··· Data for processing ···

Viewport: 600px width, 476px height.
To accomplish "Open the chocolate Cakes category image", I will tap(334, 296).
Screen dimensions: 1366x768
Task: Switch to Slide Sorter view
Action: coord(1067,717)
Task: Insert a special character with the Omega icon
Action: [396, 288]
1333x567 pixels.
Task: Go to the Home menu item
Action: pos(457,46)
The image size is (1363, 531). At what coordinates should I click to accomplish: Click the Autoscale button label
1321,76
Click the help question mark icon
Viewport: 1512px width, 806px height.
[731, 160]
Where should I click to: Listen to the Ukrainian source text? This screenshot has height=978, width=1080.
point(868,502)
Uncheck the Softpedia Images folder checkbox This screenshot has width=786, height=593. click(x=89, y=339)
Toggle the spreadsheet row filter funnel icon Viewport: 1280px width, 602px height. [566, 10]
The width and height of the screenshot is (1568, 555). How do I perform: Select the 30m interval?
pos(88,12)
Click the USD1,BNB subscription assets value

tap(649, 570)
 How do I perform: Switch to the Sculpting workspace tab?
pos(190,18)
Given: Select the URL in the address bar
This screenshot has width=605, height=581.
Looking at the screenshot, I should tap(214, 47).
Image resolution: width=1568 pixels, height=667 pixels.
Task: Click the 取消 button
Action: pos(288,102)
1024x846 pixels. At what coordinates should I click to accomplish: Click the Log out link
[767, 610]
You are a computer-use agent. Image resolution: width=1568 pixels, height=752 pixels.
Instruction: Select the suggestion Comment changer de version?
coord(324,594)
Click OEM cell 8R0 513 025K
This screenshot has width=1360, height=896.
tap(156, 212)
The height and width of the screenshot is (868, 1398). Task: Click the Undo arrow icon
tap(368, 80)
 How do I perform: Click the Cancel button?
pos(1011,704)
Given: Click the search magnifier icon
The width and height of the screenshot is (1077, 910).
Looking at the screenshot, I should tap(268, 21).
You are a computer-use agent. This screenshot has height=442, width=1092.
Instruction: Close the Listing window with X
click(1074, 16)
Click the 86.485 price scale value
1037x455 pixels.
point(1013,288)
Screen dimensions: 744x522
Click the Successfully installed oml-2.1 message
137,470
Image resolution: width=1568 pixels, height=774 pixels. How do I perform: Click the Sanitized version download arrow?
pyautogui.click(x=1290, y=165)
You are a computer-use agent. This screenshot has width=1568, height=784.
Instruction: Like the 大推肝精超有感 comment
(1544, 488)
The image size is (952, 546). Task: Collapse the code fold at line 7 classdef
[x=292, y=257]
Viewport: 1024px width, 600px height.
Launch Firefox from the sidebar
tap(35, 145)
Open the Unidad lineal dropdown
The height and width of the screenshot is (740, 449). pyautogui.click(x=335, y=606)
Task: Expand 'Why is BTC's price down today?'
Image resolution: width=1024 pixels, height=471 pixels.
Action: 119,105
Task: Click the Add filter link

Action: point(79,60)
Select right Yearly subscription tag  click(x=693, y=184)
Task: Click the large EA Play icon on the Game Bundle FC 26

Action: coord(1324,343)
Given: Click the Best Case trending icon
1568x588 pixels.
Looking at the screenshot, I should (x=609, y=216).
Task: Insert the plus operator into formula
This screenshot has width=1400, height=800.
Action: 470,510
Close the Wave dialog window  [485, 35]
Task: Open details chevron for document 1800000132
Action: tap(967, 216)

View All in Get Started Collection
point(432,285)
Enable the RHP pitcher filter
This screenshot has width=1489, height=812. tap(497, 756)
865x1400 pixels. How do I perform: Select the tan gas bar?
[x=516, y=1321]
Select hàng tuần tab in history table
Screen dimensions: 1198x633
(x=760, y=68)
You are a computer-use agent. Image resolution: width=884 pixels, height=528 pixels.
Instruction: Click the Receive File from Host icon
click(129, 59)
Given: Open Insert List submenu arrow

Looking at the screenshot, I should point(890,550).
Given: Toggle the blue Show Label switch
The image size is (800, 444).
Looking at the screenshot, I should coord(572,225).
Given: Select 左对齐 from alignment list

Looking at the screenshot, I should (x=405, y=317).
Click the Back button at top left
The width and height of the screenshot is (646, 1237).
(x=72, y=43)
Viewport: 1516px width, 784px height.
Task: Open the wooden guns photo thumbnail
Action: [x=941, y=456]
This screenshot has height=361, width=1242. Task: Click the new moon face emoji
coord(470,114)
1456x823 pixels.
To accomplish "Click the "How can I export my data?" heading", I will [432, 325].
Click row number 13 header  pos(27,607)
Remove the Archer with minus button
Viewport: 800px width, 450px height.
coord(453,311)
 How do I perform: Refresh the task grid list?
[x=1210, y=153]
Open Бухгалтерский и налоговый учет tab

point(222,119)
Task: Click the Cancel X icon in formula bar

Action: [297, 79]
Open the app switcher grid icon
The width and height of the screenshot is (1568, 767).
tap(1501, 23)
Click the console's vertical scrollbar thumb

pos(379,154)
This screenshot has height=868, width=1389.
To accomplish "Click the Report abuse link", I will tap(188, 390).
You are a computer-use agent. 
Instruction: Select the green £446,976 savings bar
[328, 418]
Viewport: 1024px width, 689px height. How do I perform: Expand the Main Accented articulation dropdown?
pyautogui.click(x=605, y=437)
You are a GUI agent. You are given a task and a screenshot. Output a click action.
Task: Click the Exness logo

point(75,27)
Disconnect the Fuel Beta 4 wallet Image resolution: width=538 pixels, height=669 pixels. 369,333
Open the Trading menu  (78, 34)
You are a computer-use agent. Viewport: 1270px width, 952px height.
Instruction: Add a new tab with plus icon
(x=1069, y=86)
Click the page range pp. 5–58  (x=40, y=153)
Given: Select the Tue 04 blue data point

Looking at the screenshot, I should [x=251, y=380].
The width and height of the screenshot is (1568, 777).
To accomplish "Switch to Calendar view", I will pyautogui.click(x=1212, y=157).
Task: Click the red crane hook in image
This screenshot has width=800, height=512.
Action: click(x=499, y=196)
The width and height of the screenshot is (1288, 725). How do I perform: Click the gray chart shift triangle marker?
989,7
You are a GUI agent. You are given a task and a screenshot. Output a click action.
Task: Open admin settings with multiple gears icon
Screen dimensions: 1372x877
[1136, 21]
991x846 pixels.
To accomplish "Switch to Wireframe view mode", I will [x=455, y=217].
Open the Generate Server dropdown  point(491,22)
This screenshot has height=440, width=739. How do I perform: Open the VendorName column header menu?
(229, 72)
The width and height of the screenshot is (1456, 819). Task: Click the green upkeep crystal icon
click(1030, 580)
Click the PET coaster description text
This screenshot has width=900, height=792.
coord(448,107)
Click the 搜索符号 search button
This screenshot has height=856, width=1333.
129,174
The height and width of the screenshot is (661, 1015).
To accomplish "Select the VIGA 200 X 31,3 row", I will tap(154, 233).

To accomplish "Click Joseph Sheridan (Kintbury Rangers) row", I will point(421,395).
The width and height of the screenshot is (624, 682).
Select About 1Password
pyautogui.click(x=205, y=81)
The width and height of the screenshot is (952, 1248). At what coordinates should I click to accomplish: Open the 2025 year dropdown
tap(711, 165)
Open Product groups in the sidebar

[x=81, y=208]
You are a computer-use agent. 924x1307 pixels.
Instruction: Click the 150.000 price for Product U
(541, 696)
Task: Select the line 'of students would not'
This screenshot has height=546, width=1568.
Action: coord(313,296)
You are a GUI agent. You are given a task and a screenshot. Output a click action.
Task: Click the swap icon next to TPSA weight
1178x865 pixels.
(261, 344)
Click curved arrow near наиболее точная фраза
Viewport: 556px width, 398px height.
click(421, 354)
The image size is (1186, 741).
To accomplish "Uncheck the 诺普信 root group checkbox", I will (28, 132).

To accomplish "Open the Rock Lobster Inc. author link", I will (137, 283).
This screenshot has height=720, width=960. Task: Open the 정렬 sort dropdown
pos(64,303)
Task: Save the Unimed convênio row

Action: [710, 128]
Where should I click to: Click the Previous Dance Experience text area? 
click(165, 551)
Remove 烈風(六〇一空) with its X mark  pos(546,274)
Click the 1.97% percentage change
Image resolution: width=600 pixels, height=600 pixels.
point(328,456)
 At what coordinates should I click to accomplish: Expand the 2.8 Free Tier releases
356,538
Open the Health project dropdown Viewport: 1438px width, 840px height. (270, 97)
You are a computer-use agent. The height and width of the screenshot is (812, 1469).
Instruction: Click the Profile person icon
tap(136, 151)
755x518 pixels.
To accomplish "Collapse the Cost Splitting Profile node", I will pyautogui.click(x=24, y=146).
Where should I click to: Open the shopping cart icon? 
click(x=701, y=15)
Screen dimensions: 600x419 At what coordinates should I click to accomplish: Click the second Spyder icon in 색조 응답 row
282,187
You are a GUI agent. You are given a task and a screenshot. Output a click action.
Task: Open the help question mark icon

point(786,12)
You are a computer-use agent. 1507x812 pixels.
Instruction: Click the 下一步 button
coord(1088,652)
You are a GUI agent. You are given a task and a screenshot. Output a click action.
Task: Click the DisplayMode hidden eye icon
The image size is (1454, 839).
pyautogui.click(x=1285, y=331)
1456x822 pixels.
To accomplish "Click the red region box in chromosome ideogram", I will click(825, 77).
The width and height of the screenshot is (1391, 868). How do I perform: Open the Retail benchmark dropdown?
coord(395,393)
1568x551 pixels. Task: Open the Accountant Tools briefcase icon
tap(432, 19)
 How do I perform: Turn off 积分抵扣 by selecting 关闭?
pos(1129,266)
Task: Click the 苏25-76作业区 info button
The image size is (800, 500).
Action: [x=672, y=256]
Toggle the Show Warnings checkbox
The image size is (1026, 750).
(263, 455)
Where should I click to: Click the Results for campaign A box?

···

• Exercise description
Copy out the lines starting at the one containing "Where should I click to: Open" and ending at the one containing "coord(1088,652)", changing "shopping cart" to "basket" and leaving everything else in those lines as it is.

• Completed task
Where should I click to: Open the basket icon? 
click(x=701, y=15)
Screen dimensions: 600x419 At what coordinates should I click to accomplish: Click the second Spyder icon in 색조 응답 row
282,187
You are a GUI agent. You are given a task and a screenshot. Output a click action.
Task: Open the help question mark icon

point(786,12)
You are a computer-use agent. 1507x812 pixels.
Instruction: Click the 下一步 button
coord(1088,652)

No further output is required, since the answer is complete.